All drawings, know-how, designs, specifications, inventions, devices, developments, processes, copyrights and other information or industrial or intellectual property disclosed or otherwise provided to the Customer by Pressure Welding Australia or otherwise subsisting in the Products and all rights therein (collectively Intellectual Property) will remain the property of Pressure Welding Australia and will be kept confidential by the Customer. The Customer shall have no claim to, nor ownership interest in, any Intellectual Property. The Customer acknowledges that no license or rights of any sort are granted to the Customer in respect of any Intellectual Property, other than the limited right to use Products purchased from Pressure Welding Australia for the purpose they are supplied by Pressure Welding Australia.

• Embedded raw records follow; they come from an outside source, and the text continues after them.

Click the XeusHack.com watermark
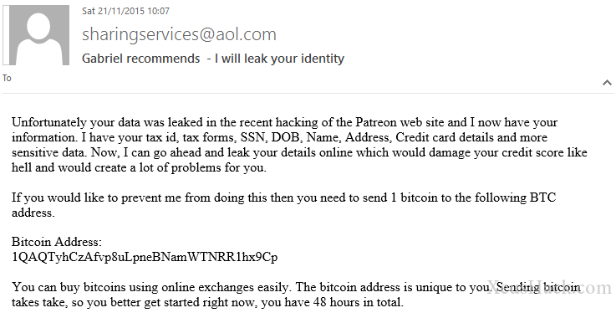The width and height of the screenshot is (616, 318). [x=549, y=288]
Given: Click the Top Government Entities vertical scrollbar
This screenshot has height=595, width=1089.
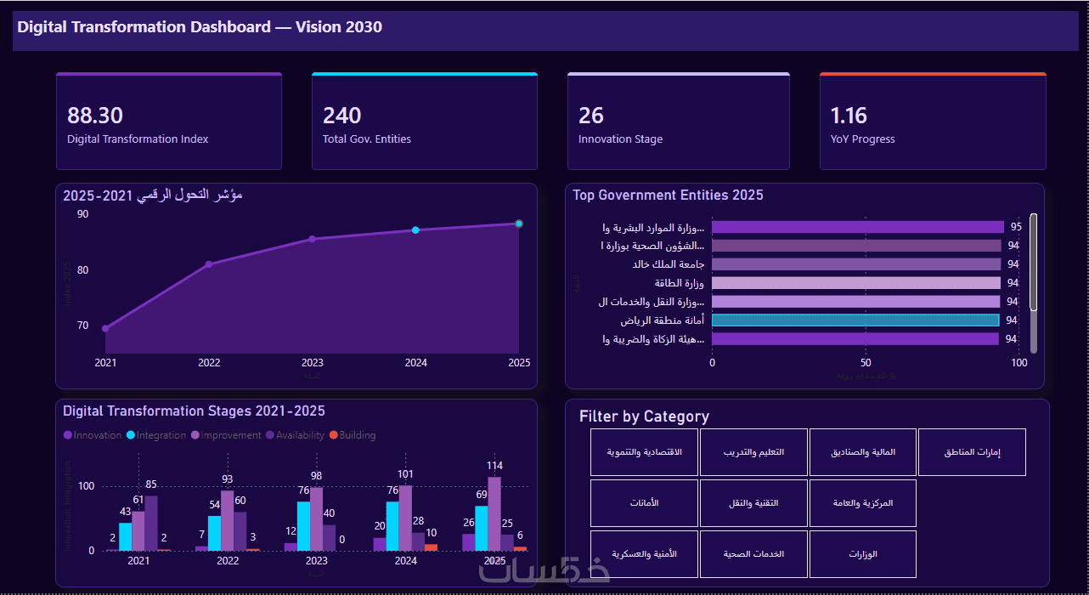Looking at the screenshot, I should point(1034,283).
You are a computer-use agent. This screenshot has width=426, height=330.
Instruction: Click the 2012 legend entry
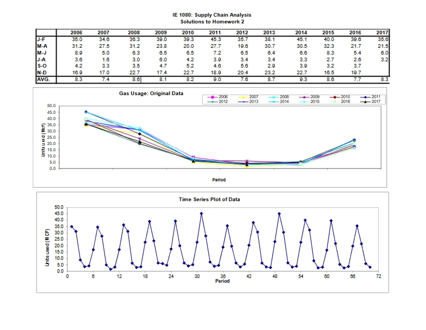(x=217, y=102)
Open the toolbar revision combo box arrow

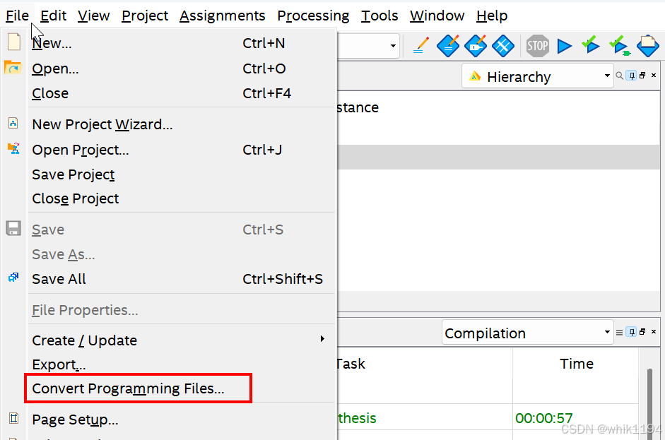click(393, 46)
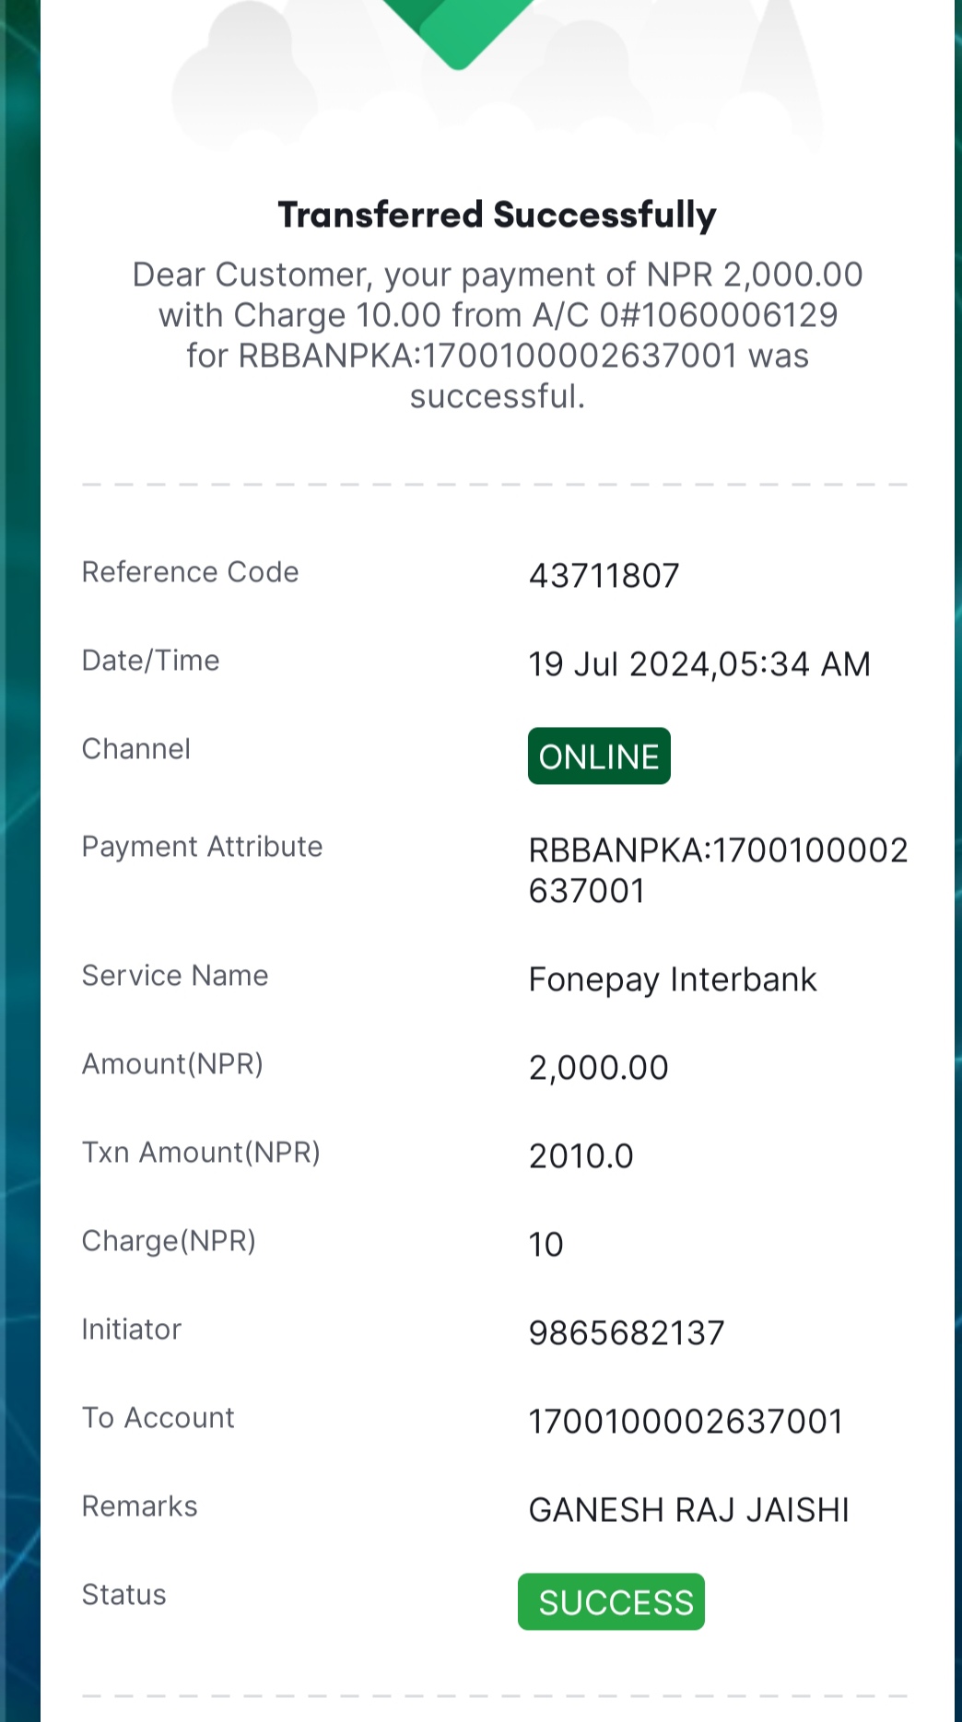Click the Date/Time label

coord(151,661)
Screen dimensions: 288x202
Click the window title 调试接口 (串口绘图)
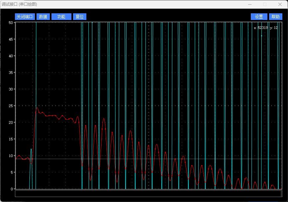19,4
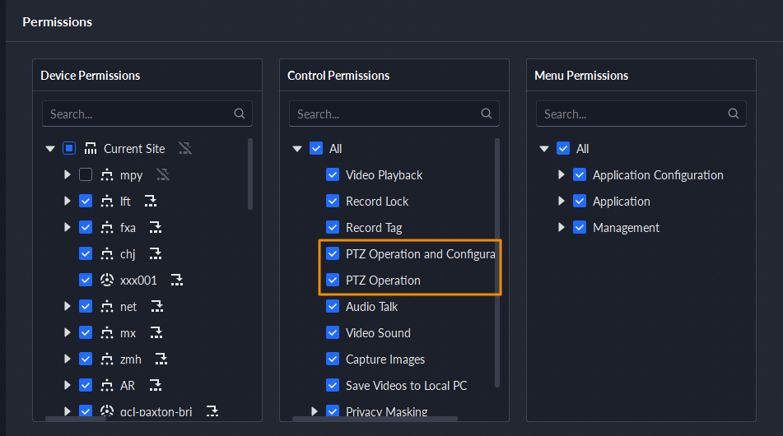This screenshot has width=783, height=436.
Task: Uncheck the PTZ Operation checkbox
Action: [x=333, y=281]
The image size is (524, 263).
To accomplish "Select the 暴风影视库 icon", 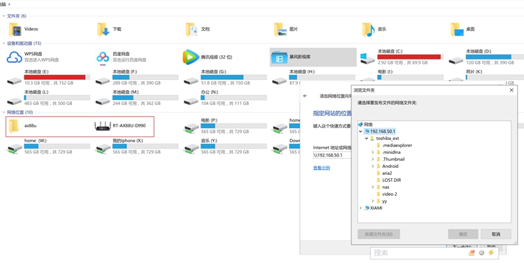I will [x=279, y=57].
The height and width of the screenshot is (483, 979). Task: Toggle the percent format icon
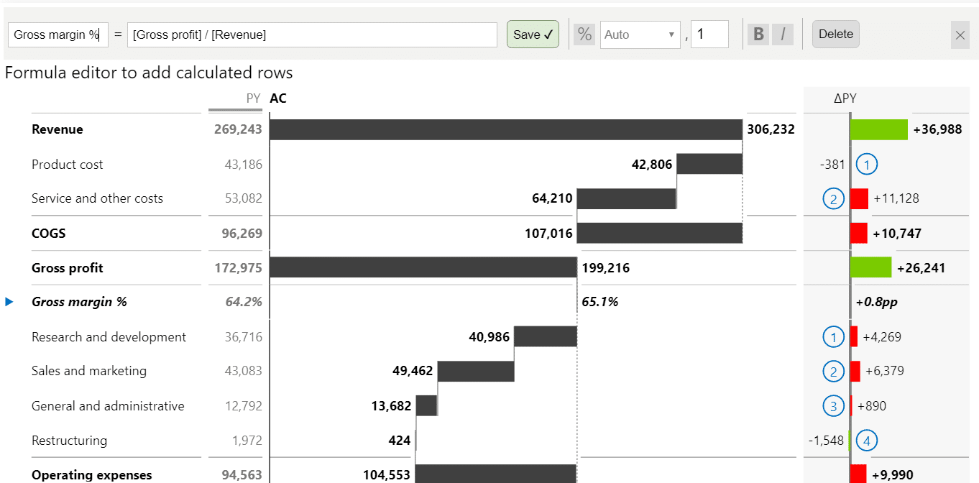(x=584, y=35)
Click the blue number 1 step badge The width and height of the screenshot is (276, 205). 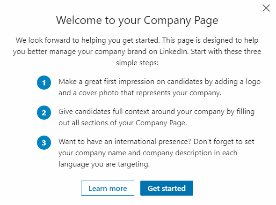44,83
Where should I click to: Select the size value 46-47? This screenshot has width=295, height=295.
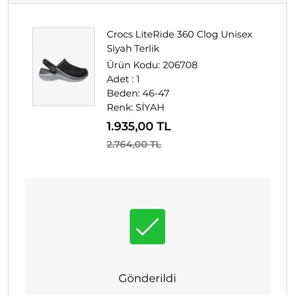tap(156, 93)
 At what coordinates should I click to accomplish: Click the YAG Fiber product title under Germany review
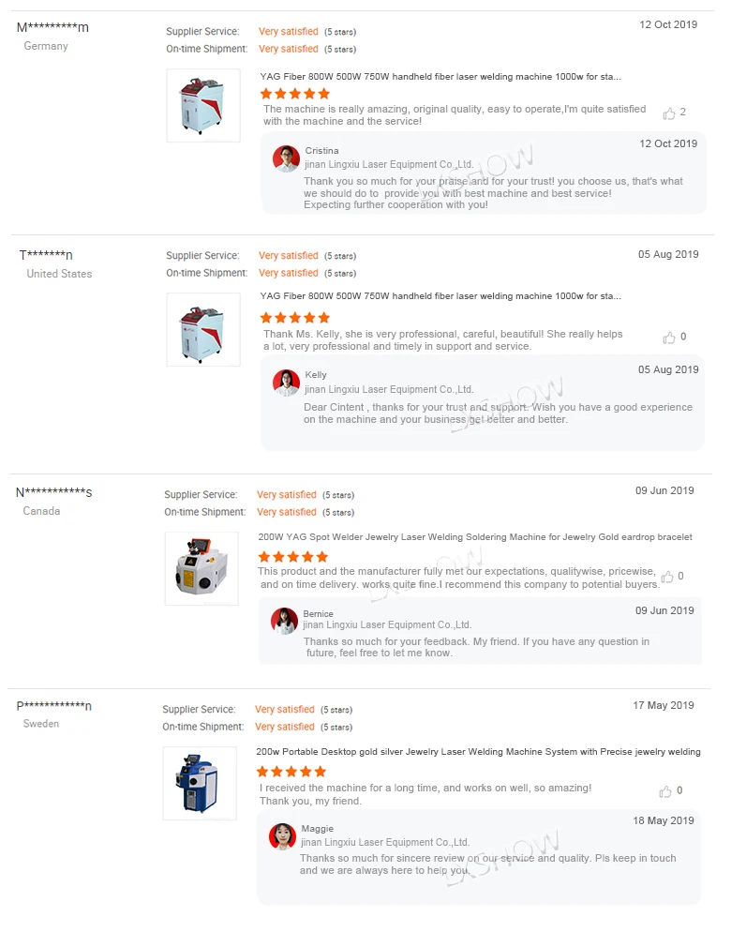[x=440, y=77]
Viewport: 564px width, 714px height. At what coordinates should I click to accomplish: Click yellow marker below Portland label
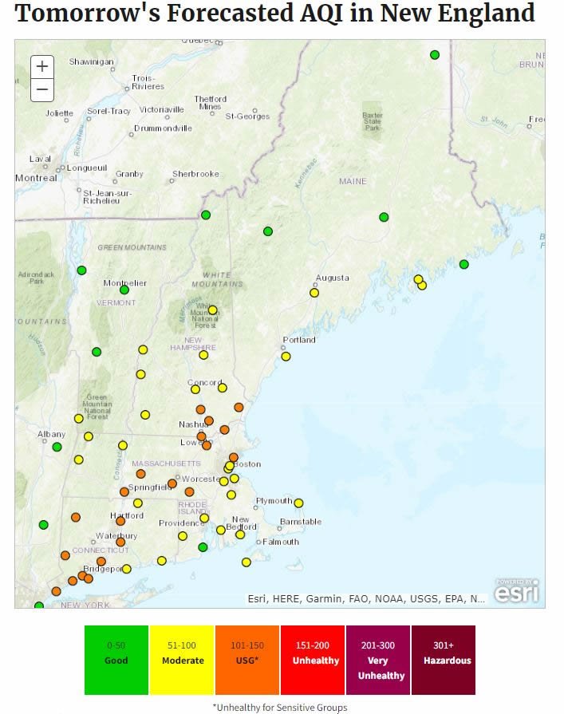click(x=286, y=357)
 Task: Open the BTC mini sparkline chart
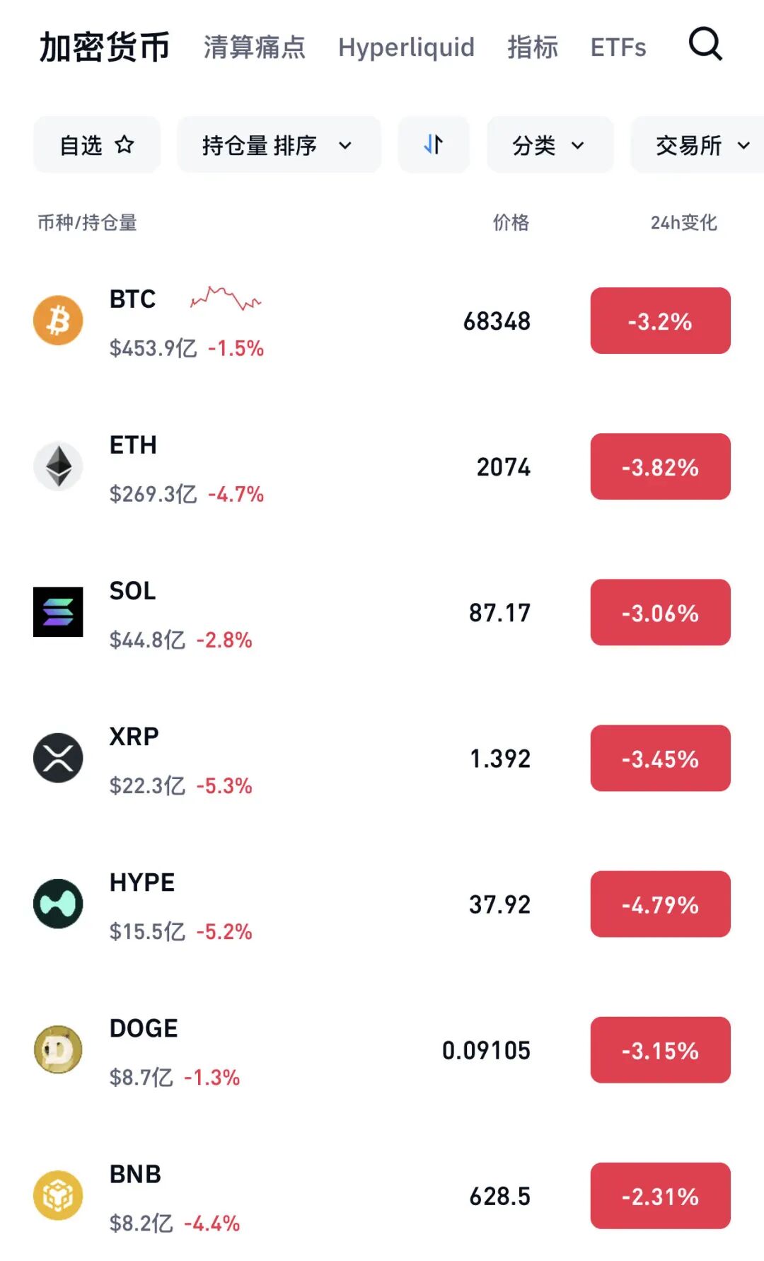(x=226, y=299)
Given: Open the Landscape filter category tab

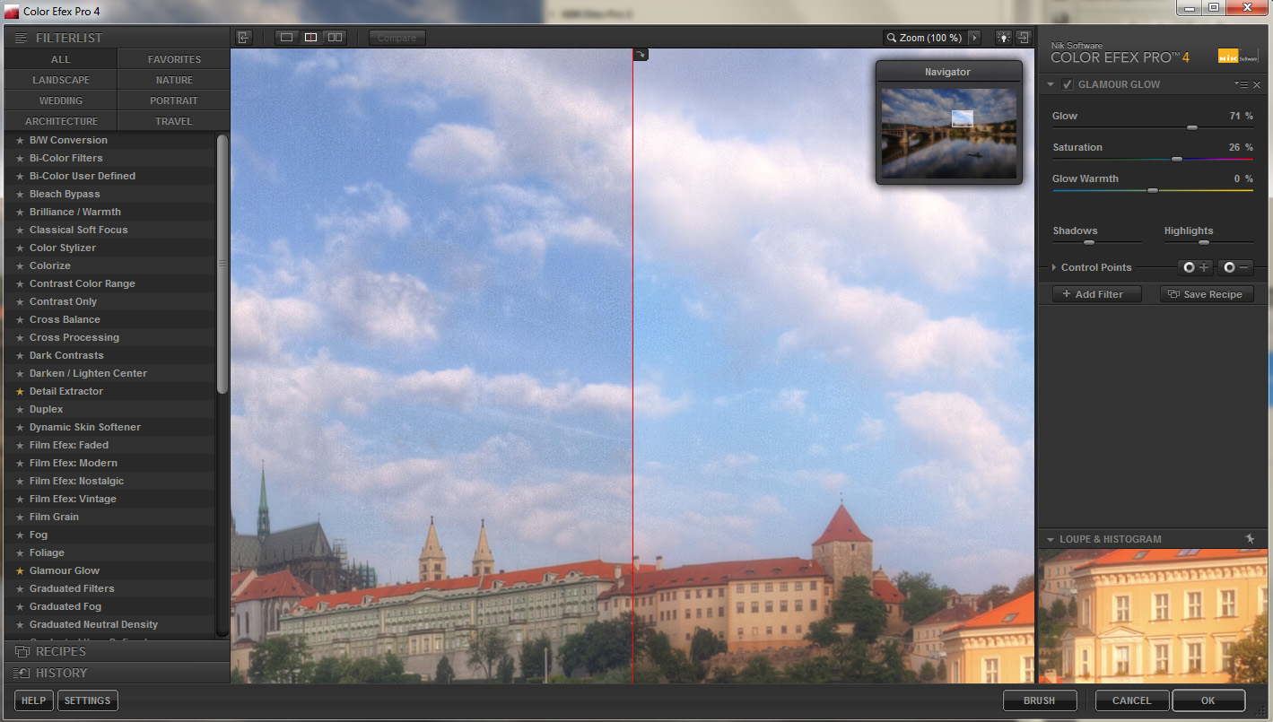Looking at the screenshot, I should click(x=61, y=80).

The Customer warrants that any Products manufactured, constructed or supplied by Pressure Welding Australia which are based in whole or in part upon designs, drawings, specifications or information supplied to Pressure Welding Australia by or on behalf of the Customer shall not infringe any letters, patents or registered designs or any other industrial or intellectual property rights of any person.

CONFIDENTIAL INFORMATION

All information furnished or made available by Pressure Welding Australia to the Customer in connection with the subject matter of these Terms and Conditions or the supply of Products shall be held in the strictest confidence by the Customer. The Customer agrees not to use such information or disclose such information to others without Pressure Welding Australia’s prior written consent. The obligations in this paragraph will not apply to any information which:
• at the time of disclosure was or thereafter becomes, generally available to the public by publication or otherwise through no breach by the Customer of any obligation herein;
• the Customer can show by written records was in the Customer’s possession prior to disclosure by Pressure Welding Australia; or
• is legally made available to the Customer by or through a third party having no direct or indirect confidentiality obligation to Pressure Welding Australia with respect to such information.